-- TASK INPUTS follows --

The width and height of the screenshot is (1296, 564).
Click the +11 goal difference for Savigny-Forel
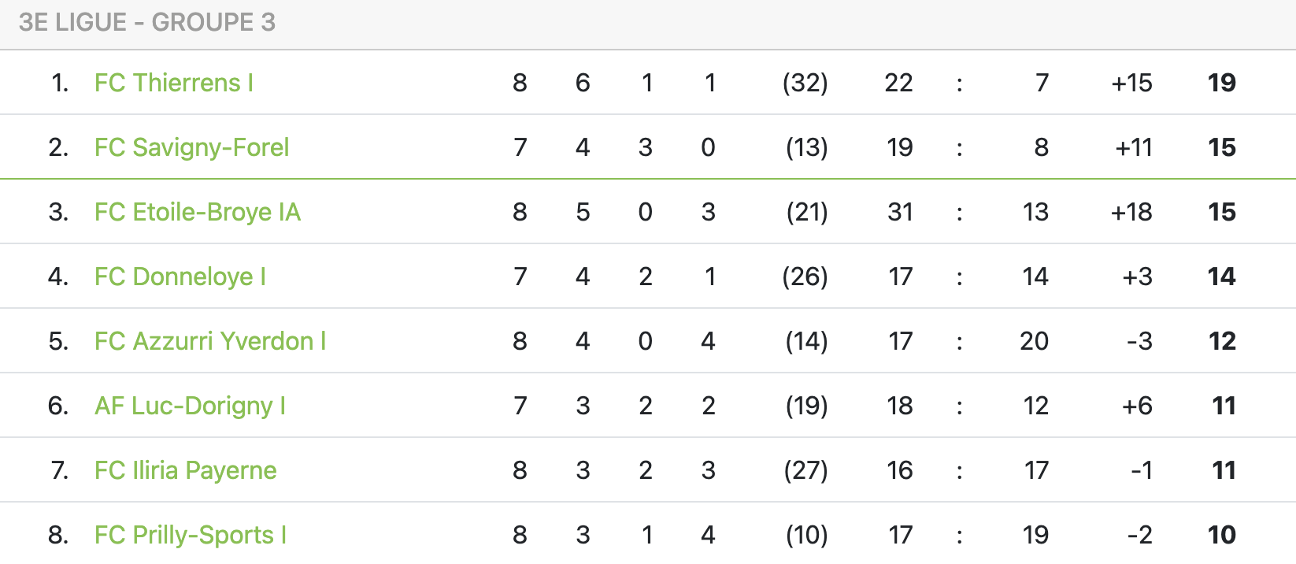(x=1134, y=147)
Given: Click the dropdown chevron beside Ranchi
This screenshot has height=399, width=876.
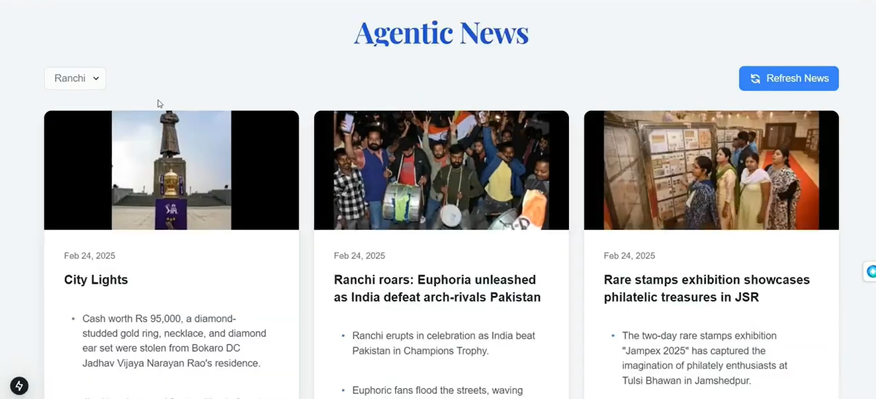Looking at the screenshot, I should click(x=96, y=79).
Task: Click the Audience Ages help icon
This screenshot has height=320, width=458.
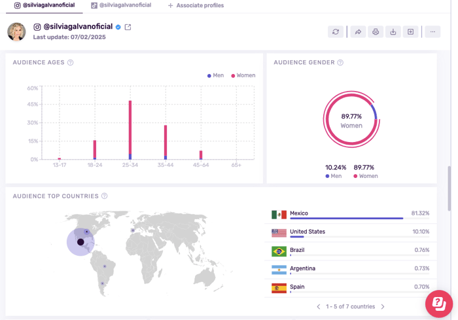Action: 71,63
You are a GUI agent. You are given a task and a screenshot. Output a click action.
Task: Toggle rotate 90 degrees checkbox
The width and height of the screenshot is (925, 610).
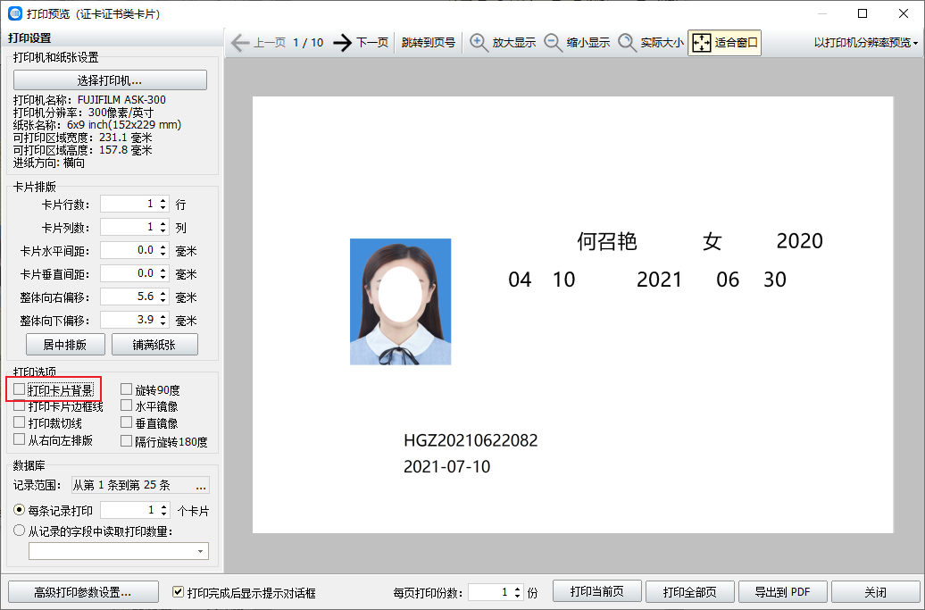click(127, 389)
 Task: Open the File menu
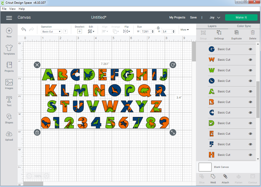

-- TASK INPUTS concluded --
-- TASK INPUTS follows --

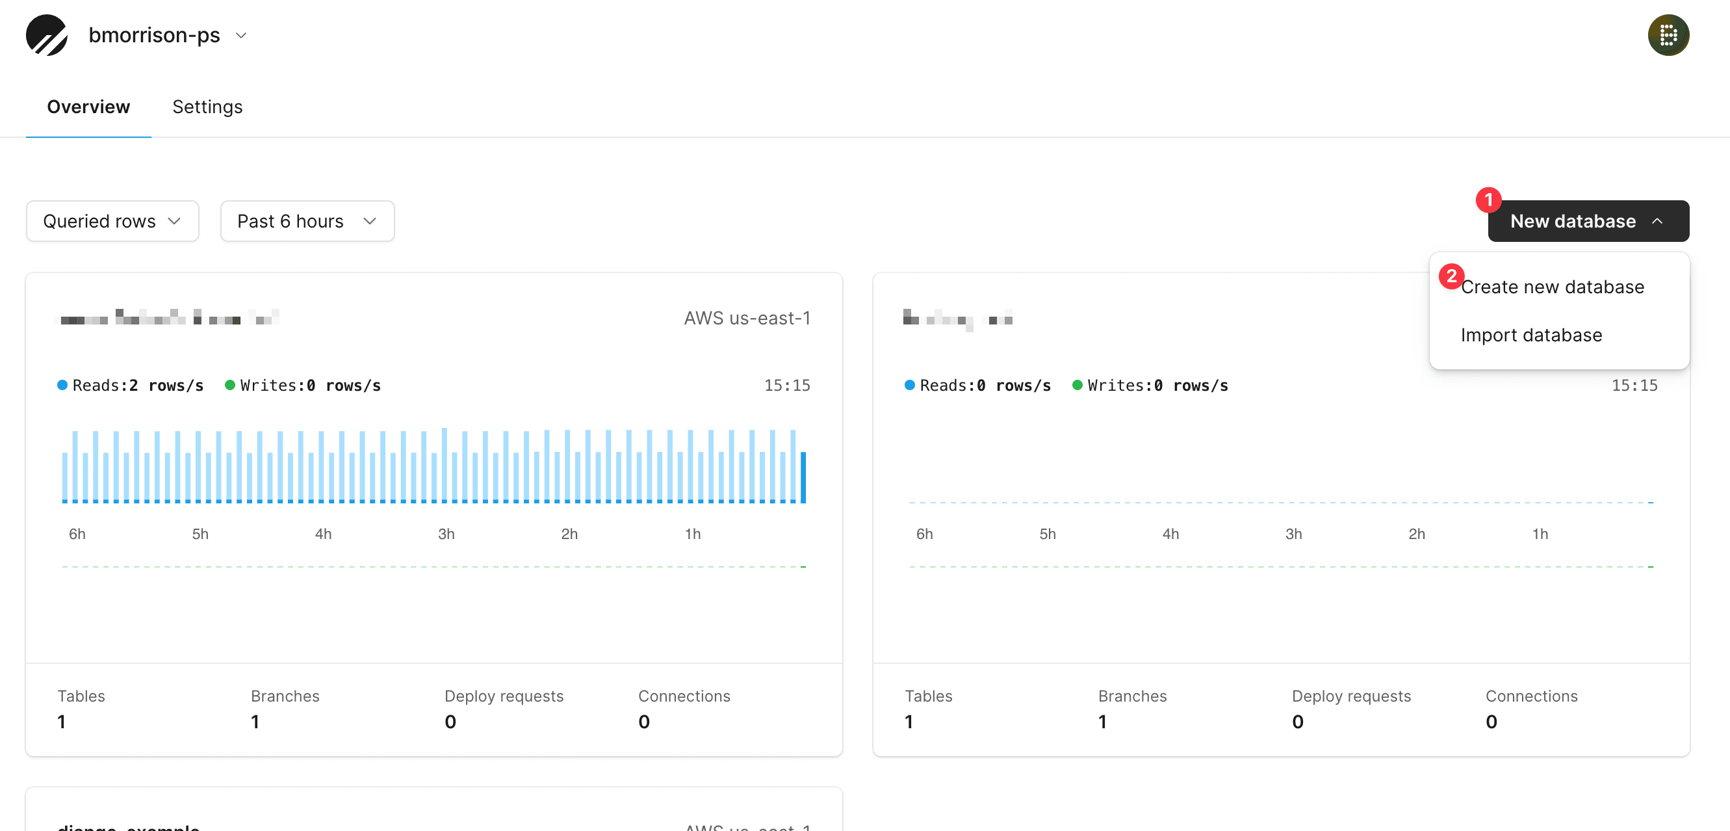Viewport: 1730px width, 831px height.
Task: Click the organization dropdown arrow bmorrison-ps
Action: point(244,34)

-- TASK INPUTS concluded --

◆ WORK INSTRUCTION
What is needed is an exact copy of the lines above, from the one holding "The width and height of the screenshot is (925, 610)." down to the one holding "Task: Open the File menu", with those two included and the pictures left out.

◆ WRITTEN ANSWER
The width and height of the screenshot is (925, 610).
click(127, 389)
 Task: Open the File menu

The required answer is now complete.